Seafood is one of the sectors that is most impactful to and impacted by these threats and challenges. Last year, research commissioned by WWF estimated that over two-thirds of publicly listed companies globally – including seafood, shipping, tourism, port development, or marine renewable energy companies – are in some way exposed to the risks of declining ocean health with an overall value at risk of over US $8.4 trillion. The risks are extensive—and growing.

The New York stock exchange delisted a company that reportedly failed to comply with new US regulations around human rights and illegal, unreported, and unregulated fishing. As a result, the share price of this company has plummeted, trading at nearly 99% less than before the de-listing, rendering it effectively worthless. Other banks and investors may be exposed to a range of other risks stemming from overfishing, illegality, habitat conversion, labor abuses, and disease, to name a few.

Shifting capital towards the sustainable blue economy

WWF is working with partners to raise awareness of these risks and provide the finance sector with the tools and resources they need to allocate capital to sustainable seafood businesses.

We’re in close collaboration with UNEP FI through the Sustainable Blue Economy Finance Initiative (SBEFI) and co-convene a Seafood Finance Working Group of over 90 professionals from all part of the finance sector. The group includes major global lenders such as Rabobank and Standard Chartered and BNP Paribas and asset managers such as Rockefeller and DNB. It also includes impact investors, development finance institutions, NGOs, academia, and other thought leading organizations.

In addition, WWF is working with the Seafood Finance Working Group to develop targets and implementation methodologies to help financial institutions implement the UNEP FI Seafood Guidance (published in the Turning the Tide report in 2021), and end capital flows that support illegal or over-fishing and habitat conversion, among other issues, and report on progress. UNEP FI’s SBEFI uniquely offers financial institutions (FIs) the chance to publicly report on activities and actions taken to support the sustainable blue economy1.

Our vision for a healthy ocean and thriving blue economy

Good data supports even better advice, so WWF is also undertaking a baseline study of the current performance of banks and investors from all over the world on their seafood related policies. This will provide a way for FIs to see how they are performing against their peers and get the support they need to make improvements, fill gaps, and minimize or mitigate risks. Seafood businesses making the responsible choices, and fishery resource owners around the world will ultimately benefit.
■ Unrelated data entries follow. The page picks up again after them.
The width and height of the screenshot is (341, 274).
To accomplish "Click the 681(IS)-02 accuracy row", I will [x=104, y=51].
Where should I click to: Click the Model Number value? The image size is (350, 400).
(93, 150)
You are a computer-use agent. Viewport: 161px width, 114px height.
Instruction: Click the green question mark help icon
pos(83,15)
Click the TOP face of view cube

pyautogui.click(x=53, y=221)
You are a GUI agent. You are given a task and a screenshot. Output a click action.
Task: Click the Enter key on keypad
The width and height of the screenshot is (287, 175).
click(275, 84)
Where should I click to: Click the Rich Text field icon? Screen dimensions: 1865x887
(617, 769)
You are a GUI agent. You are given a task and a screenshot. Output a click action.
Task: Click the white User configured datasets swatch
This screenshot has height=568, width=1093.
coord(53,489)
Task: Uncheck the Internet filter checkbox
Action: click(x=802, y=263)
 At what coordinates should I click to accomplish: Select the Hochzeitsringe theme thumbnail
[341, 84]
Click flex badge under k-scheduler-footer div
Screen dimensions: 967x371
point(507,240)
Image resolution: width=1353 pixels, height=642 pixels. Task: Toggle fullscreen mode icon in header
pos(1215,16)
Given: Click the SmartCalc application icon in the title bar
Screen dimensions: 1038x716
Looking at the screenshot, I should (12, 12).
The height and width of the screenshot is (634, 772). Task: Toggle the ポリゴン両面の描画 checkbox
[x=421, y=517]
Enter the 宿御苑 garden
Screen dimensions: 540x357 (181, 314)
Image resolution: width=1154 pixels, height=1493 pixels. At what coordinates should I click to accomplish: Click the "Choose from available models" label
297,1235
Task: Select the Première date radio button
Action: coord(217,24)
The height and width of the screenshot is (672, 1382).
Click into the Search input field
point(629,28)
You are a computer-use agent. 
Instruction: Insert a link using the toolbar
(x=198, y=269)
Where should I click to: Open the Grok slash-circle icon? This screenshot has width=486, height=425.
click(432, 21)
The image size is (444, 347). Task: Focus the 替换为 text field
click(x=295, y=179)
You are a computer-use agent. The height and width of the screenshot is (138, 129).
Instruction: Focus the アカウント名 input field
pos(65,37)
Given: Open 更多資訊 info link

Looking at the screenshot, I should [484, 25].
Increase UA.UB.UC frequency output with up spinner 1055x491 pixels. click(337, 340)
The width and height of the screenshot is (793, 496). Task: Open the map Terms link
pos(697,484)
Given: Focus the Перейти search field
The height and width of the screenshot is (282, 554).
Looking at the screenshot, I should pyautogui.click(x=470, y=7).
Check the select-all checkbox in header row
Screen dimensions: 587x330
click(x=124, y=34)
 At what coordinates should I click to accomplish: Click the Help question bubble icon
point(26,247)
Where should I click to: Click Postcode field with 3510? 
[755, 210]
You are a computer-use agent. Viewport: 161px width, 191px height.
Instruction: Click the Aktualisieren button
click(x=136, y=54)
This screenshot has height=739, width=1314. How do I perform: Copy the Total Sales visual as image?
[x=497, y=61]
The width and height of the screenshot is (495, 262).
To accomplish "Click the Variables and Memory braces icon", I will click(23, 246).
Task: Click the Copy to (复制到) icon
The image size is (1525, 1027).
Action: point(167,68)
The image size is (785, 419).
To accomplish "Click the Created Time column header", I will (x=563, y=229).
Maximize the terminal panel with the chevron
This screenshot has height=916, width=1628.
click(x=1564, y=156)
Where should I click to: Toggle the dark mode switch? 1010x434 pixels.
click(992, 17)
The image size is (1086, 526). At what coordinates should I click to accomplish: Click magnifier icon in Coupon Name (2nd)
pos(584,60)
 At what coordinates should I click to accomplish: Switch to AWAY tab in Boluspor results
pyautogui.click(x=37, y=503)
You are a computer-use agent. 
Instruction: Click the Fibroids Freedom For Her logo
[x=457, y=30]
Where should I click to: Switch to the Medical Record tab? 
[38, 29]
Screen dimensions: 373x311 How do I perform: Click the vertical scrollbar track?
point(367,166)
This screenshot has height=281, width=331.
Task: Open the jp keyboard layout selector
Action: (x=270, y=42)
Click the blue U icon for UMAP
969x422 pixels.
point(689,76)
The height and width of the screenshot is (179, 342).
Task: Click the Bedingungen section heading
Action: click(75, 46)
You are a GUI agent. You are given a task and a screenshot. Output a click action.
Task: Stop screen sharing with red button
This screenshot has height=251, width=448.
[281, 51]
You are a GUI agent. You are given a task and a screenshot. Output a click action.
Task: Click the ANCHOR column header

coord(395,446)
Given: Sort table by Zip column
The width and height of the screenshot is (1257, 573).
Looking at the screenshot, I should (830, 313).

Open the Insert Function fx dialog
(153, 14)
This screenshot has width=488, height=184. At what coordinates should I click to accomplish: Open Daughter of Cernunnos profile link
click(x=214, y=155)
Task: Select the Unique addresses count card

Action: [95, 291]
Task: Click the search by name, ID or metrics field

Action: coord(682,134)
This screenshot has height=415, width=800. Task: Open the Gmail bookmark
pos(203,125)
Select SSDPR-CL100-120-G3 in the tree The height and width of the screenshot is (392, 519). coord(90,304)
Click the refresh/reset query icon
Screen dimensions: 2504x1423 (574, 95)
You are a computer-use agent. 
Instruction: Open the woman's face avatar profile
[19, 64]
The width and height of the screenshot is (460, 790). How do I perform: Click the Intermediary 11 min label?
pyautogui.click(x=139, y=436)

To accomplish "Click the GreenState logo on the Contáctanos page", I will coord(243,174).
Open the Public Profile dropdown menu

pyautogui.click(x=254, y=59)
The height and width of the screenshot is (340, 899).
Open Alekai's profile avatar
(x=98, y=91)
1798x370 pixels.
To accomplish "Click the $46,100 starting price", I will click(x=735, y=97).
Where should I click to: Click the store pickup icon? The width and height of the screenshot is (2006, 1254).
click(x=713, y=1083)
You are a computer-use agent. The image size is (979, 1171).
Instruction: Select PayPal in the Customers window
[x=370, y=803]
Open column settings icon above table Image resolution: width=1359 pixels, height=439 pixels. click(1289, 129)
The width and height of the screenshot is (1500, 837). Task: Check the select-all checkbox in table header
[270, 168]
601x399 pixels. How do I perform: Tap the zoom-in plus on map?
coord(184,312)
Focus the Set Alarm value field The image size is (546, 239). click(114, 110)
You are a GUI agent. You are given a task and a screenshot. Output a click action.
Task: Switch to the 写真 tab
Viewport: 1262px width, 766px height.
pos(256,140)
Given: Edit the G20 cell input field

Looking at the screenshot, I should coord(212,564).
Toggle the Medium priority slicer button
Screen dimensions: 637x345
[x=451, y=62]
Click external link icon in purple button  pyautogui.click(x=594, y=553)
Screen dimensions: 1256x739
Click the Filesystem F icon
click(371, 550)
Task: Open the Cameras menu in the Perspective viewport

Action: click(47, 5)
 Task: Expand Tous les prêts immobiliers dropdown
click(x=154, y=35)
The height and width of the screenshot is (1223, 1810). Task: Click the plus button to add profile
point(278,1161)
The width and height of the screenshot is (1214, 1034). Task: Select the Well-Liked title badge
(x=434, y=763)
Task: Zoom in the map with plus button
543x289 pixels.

There is increasing attention on the finance sector to focus on nature and climate-related risks and impacts, for example, through the recently launched Task Force on Nature Related Financial Disclosure (TNFD). Other strategic initiatives have emerged, such as the Nature Action 100, a new global shareholder engagement strategy launched at the Biodiversity COP in late 2022 which allows investors to drive urgent action on the nature-related risks and dependencies they are exposed to through the companies they own. WWF, alongside partners and collaborators, is working to make sure that ocean-related risks and impacts are not left out or left behind. As such, businesses operating in the global ocean must begin to identify, measure, mitigate, track, and report on progress towards becoming nature- and climate-positive.

“Business and finance need an integrated solution to the joint nature-climate crisis. We are aiming for a world in which ocean-related businesses are striving towards high ESG performance, traceability back to source, and clear and transparent reporting of risks and impacts, and that, as a result, banks and investors will reward them by allocating capital where it can provide the greatest return with the least impact.”

Lucy Holmes, Senior Director, Blue Finance, WWF US

The true potential of the blue economy can only be realized if our ocean’s health is secured through a nature- and climate-positive approach—one that replaces the idea of the managed decline of our natural world with one that taps into the potential of businesses to transform corporate stewardship with new modes of working to restore nature.

Companies can transform their corporate stewardship with new modes of working to restore and protect nature. The risks are many but so are the opportunities. Through a nature-positive approach, we can secure our ocean’s health and achieve a sustainable blue economy that provides social and economic benefits for current and future generations; restores, protects, and maintains diverse and productive marine ecosystems; and preserves nature.


1 UNEP FI are the secretariat for the Sustainable Blue Economy Finance Principles, established by WWF, the European Investment Bank, the European Commission, and the World Resources Institute. The Initiative currently has over 70 signatories and members representing over US $11 trillion in assets under management.